A few sheets to the wind
January 9, 2013
My annoyance level is keeping me from writing anything that I was hoping to earlier in the day. I can't wait for peace and quiet at the end of my day. It's one of the things that I truly miss about my life. When I lived on my boat it was quite cramped for most people's standards. It had all the basic necessities to function day to day. Though it had a toilet I elected to use the marina's facilities since the idea of storing sewage on the boat never quite appealed to me. A cool service at the marina was a weekly pump out if need be. There were nights when I'd get off work and have a few hours of sunlight to kill so I'd release the lines and drift around the inlet. I can't even begin to explain the feeling of freedom, even within the harbor. Even while in the marina, it was almost sublime to sit outside with my mini weber and a cold beer listening to the pinging of halyards against the masts. I'd get the Jack Johnson playing on the stereo and do nothing but enjoy the sunset after a long day at work. I even sprung for a cheap hammock to hang on the front of the boat. My spot in the marina lines up perfectly with the sun during the day and I had a perfect view of the sunset every night. The gentle rocking throughout the night made for beautiful sleep. The only real frustrations was during a windstorm when the halyards and lines would work loose and reverberate throughout the hull as they swung against the mast and stays. The occasional seagull dropping a mussel in the cockpit wasn't a nice way to wake up either. I would do anything to be able to live that life again. Oh wait, I can! Except I'm holding out for something a little better. I'm sacrificing the good for the great. I've offered to share the experience with a few people. I guess I'm simply at a different spot in my life where I appreciate this kind of thing more so than others. If I find myself forty years down the road without a family, I know what kind of life I'll live and be perfectly OK with it.

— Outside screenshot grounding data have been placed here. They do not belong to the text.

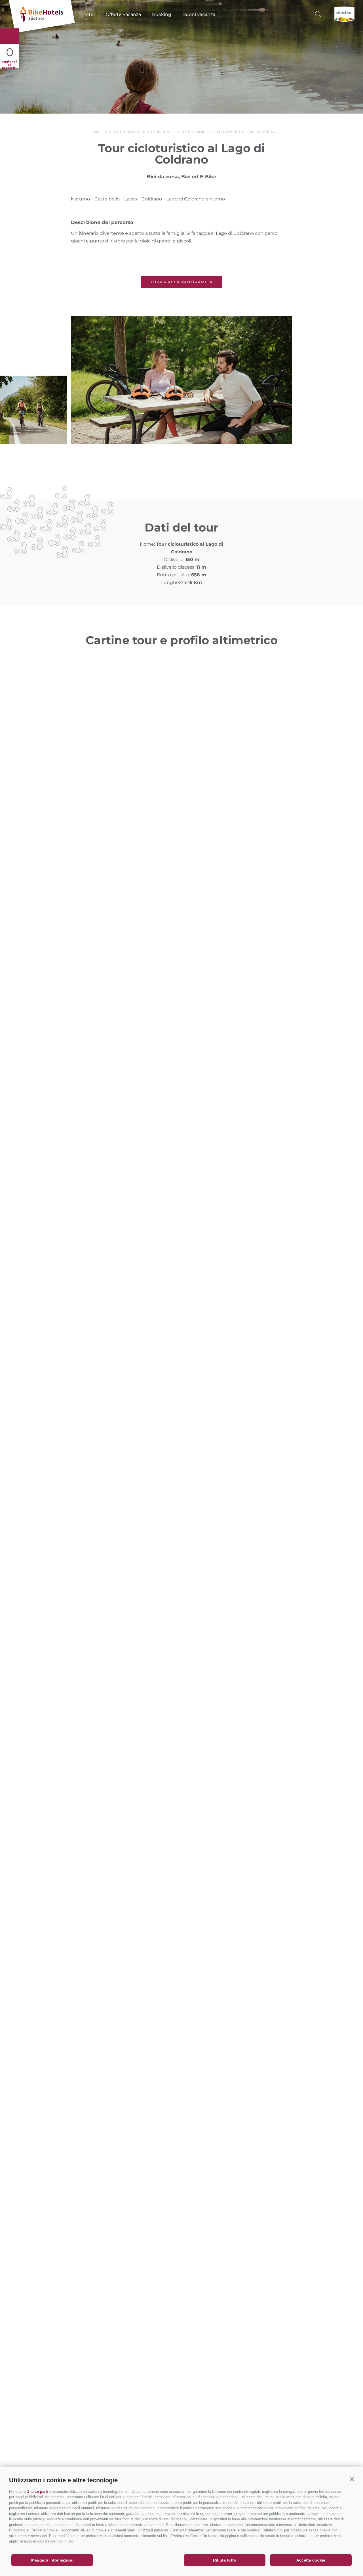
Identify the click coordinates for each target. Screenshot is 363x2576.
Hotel (88, 14)
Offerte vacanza (123, 14)
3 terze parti (37, 2491)
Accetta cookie (310, 2560)
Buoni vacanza (198, 14)
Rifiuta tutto (224, 2560)
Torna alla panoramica (181, 282)
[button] (351, 2479)
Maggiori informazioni (52, 2560)
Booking (161, 14)
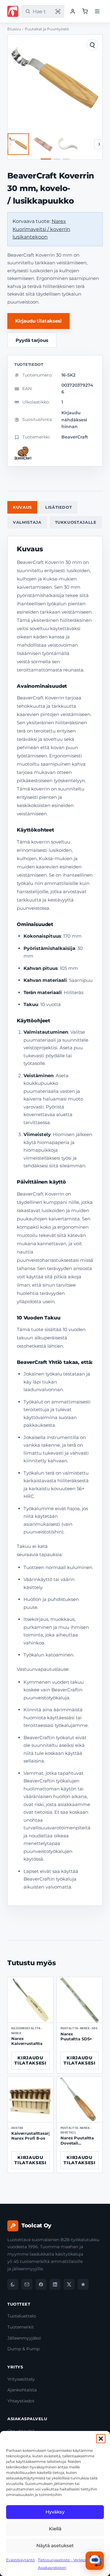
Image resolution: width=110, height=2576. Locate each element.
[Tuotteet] (84, 11)
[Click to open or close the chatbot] (95, 2560)
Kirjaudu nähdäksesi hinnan (74, 419)
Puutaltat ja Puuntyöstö (47, 29)
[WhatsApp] (12, 2284)
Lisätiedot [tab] (58, 507)
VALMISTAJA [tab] (27, 522)
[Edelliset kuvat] (11, 144)
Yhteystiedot (21, 2401)
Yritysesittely (21, 2379)
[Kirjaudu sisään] (72, 11)
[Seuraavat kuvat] (99, 144)
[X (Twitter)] (69, 2284)
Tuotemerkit (20, 2327)
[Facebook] (40, 2284)
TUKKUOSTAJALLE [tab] (76, 522)
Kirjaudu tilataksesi (38, 321)
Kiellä (55, 2529)
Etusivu (14, 29)
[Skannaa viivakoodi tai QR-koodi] (58, 11)
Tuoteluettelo (21, 2316)
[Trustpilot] (83, 2284)
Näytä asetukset (55, 2545)
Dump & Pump (23, 2349)
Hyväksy (55, 2512)
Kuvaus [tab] (22, 507)
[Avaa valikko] (97, 11)
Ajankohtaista (22, 2390)
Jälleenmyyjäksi (24, 2338)
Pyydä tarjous (32, 340)
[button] (101, 2439)
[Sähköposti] (26, 2284)
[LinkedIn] (55, 2284)
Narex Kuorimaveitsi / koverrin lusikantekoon (41, 229)
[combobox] (41, 11)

It'd be too easy for me to become a drifter. Money is nice, however it's done nothing but cause problems in my life. There was a couple moored next to me for a few months that had spent a few years sailing in the Caribbean. How cool would that be! Someday I wouldn't mind finding the right person that could bear living at sea for a few months. It's an excellent prelude to having a much more fulfilling life instead of wading through the shit that most of us put up with day in and day out. Until then, I'll try to finish what I started. I want to leave here with minimal 'things' to allow me to build a foundation that I actually feel good about.